直腸がんの手術では周囲の自律神経を傷つけることがあり、術後性機能障害が生じる可能性がある。
男性患者の開腹手術での性機能障害発生率は68%で、勃起障害のほか、射精感があるのに精液が正しく排出されない、射精ができないなどの射精障害が起こり得る。生活の質を著しく下げるため、術後合併症の説明を受けると手術を拒否する患者もいるほどだ。
しかし近年は、リスクが少ない方法を選べるようになってきた。
横浜市立大学付属市民総合医療センターの研究者らは、腹腔鏡下大腸切除研究会に所属する49施設で直腸がんの切除術を受けた男性(年齢20~70歳、年齢中央値59歳)について、腹腔鏡下手術とロボット支援下手術とで術後の性機能障害の発生率を比較している。
腹腔鏡下手術とロボット支援下手術は、どちらも腹部に開けた複数の孔から専用の手術器具(鉗子やカメラ)を入れ病巣を切除する方法で、ロボット支援下はより緻密な手術が可能だとされる。
追跡比較では、腹腔鏡群152人対ロボット群152人で手術3ヵ月後、6ヵ月後、12ヵ月後に射精機能アンケートおよび勃起機能アンケート調査を行った。
その結果、術後12ヵ月時点での射精障害発生率は全体で29.8%、勃起障害が34.7%、性交障害(硬度を保てず挿入ができないなど)が20.6%だった。
腹腔鏡群とロボット群の比較では、射精障害の発生率は40.9%対25.0%とロボット群で有意に低かった。また、性交障害も29.0%対17.8%とロボット群で低い傾向が示された。一方、勃起障害の発生率では38.8%対37.2%と両者の差はつかなかった。
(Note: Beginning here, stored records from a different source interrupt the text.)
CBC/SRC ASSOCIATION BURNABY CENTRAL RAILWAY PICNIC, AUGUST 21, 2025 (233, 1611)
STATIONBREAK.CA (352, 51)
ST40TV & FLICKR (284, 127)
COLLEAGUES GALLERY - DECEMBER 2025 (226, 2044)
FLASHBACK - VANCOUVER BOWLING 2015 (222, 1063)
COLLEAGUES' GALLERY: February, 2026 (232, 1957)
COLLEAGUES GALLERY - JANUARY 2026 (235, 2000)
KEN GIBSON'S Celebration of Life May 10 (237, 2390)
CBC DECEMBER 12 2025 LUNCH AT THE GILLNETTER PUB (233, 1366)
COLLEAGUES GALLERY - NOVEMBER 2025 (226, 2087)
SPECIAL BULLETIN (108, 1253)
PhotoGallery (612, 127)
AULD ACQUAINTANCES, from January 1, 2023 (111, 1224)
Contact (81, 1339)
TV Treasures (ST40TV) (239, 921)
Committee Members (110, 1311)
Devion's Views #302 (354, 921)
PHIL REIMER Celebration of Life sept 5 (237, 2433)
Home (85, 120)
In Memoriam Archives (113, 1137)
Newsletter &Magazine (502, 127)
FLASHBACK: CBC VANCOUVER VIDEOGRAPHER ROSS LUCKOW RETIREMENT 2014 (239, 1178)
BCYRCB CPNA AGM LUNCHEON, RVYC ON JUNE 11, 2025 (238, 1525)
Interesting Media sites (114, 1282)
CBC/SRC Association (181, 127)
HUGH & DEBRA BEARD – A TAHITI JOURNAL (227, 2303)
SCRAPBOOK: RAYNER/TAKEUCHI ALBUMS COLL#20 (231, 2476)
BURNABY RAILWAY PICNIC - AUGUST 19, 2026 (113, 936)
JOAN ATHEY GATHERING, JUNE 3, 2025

研究者はロボット支援下手術では自律神経の損傷がより軽度である可能性を指摘し、「男性直腸がん患者の性機能維持にはロボット支援下手術が有用」としている。
直腸がんのロボット支援下手術は2018年4月に保険収載され、今では年間3000件超が実施されている。実施施設の基準緩和も視野に入っており、今後はさらに増えるだろう。万が一のときの選択肢として覚えておきたい。